►
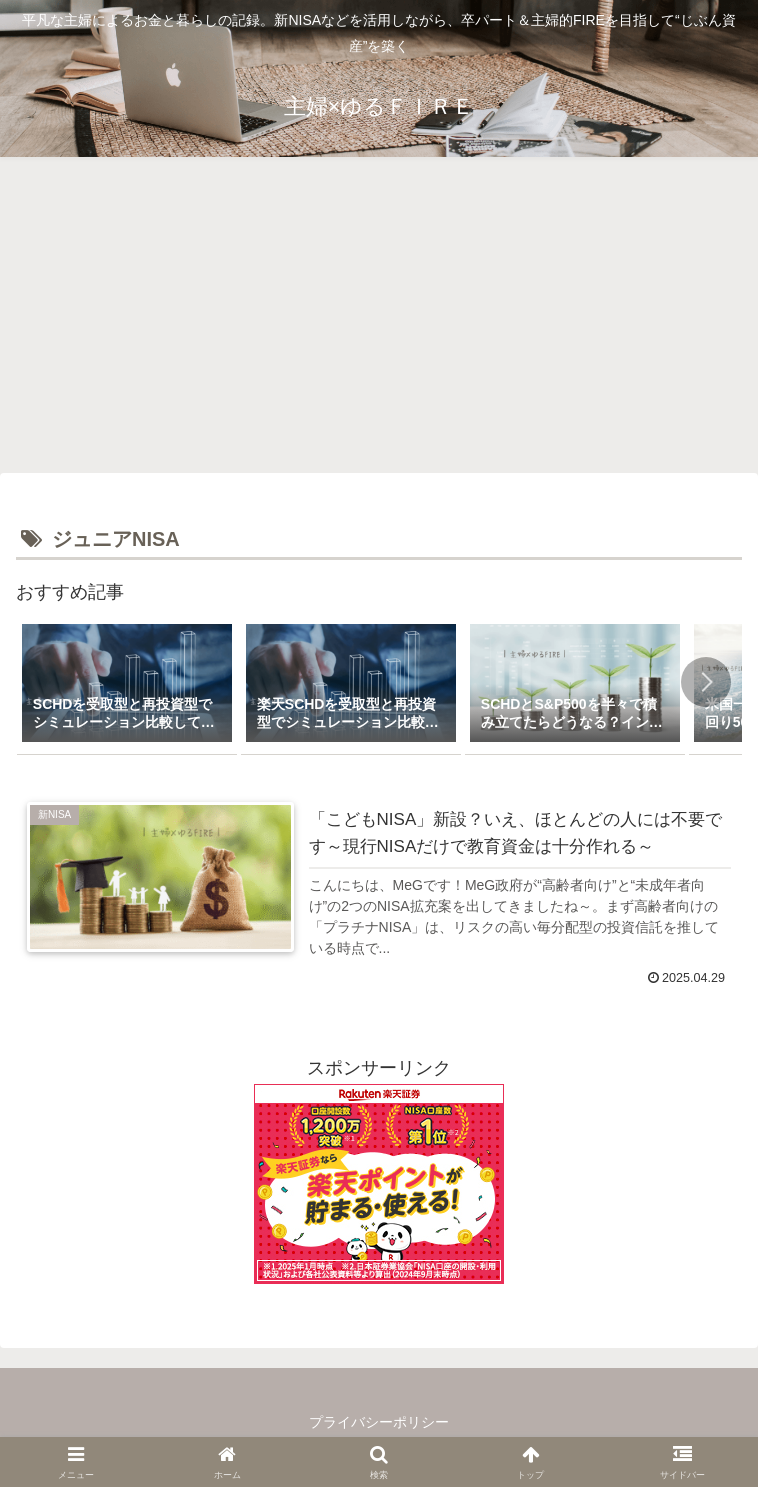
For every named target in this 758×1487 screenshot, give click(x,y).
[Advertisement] (379, 321)
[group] (127, 685)
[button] (706, 682)
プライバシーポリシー (379, 1422)
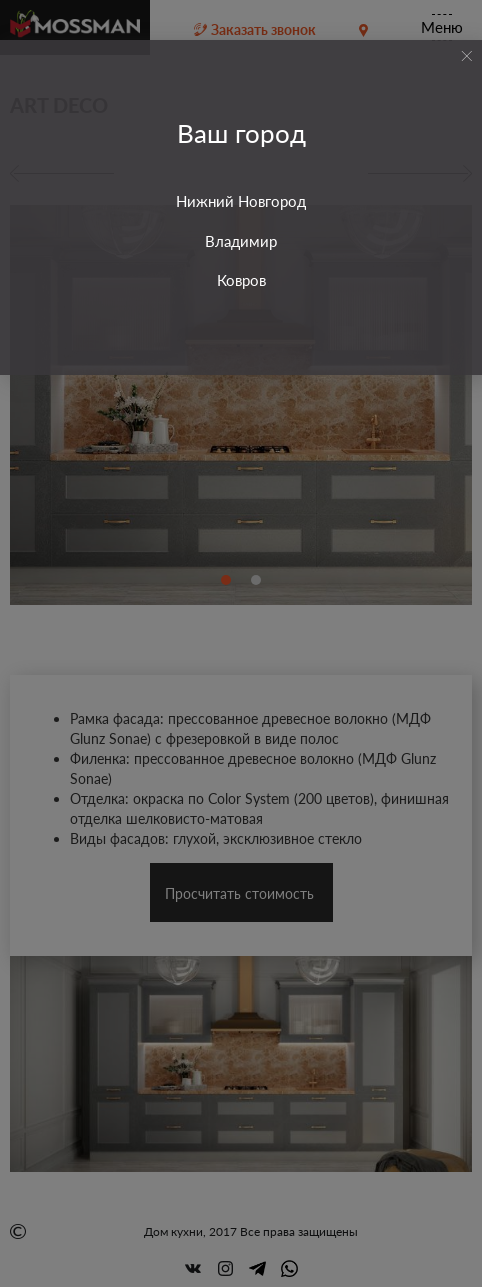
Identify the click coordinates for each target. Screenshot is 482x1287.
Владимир (241, 241)
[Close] (466, 56)
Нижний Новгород (241, 201)
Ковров (241, 280)
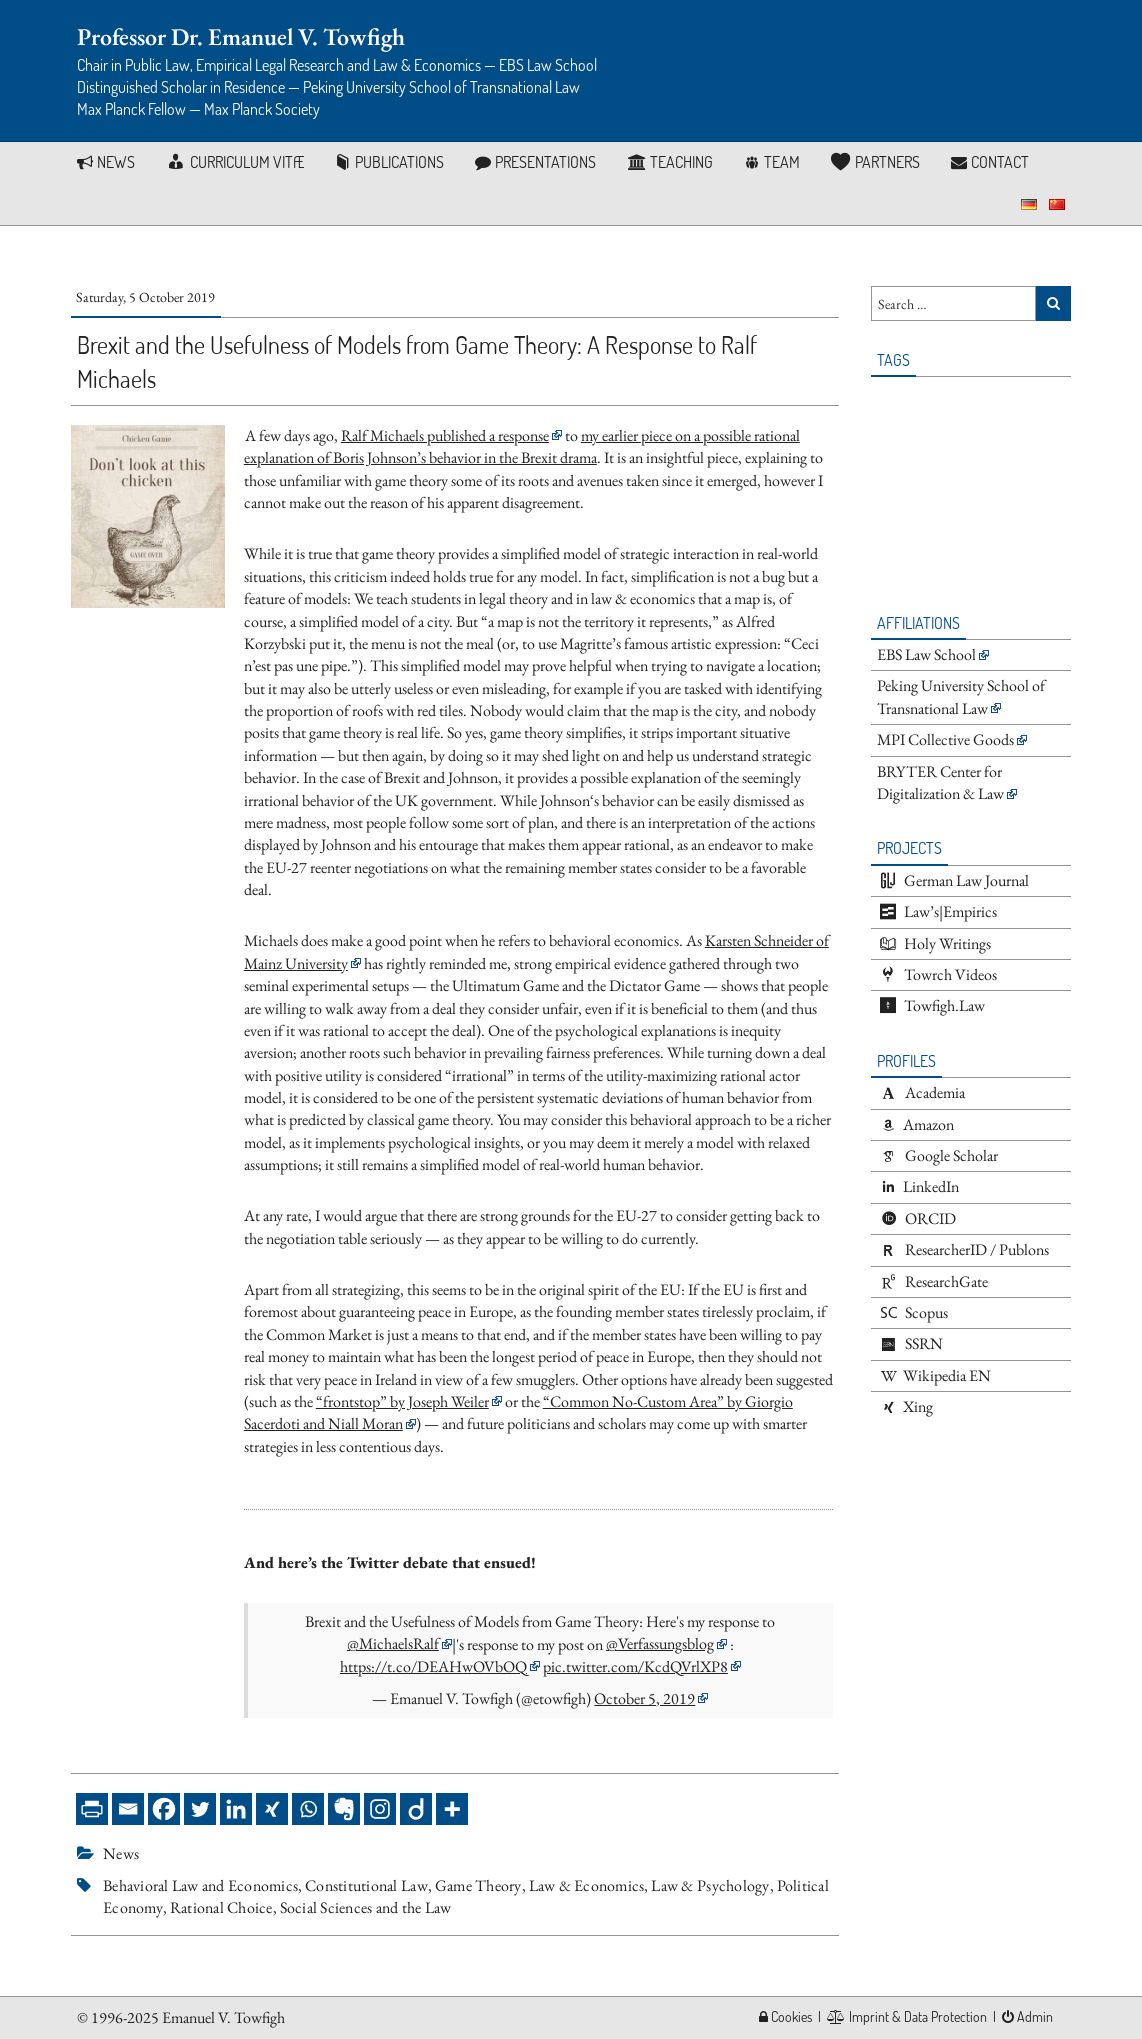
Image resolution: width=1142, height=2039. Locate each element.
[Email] (128, 1809)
◄
Stated task:
Transcribe each of the items above word for word, leaving out the pictures.

Exercise answer:
For every named target in this 758×1487 screenshot, give click(x,y).
[Advertisement] (379, 321)
[group] (127, 685)
[button] (706, 682)
プライバシーポリシー (379, 1422)
Identify the click coordinates for each target. Screenshot is 482x1287.
Владимир (241, 241)
[Close] (466, 56)
Нижний Новгород (241, 201)
Ковров (241, 280)
Image resolution: width=1142, height=2039. Locate each element.
[Email] (128, 1809)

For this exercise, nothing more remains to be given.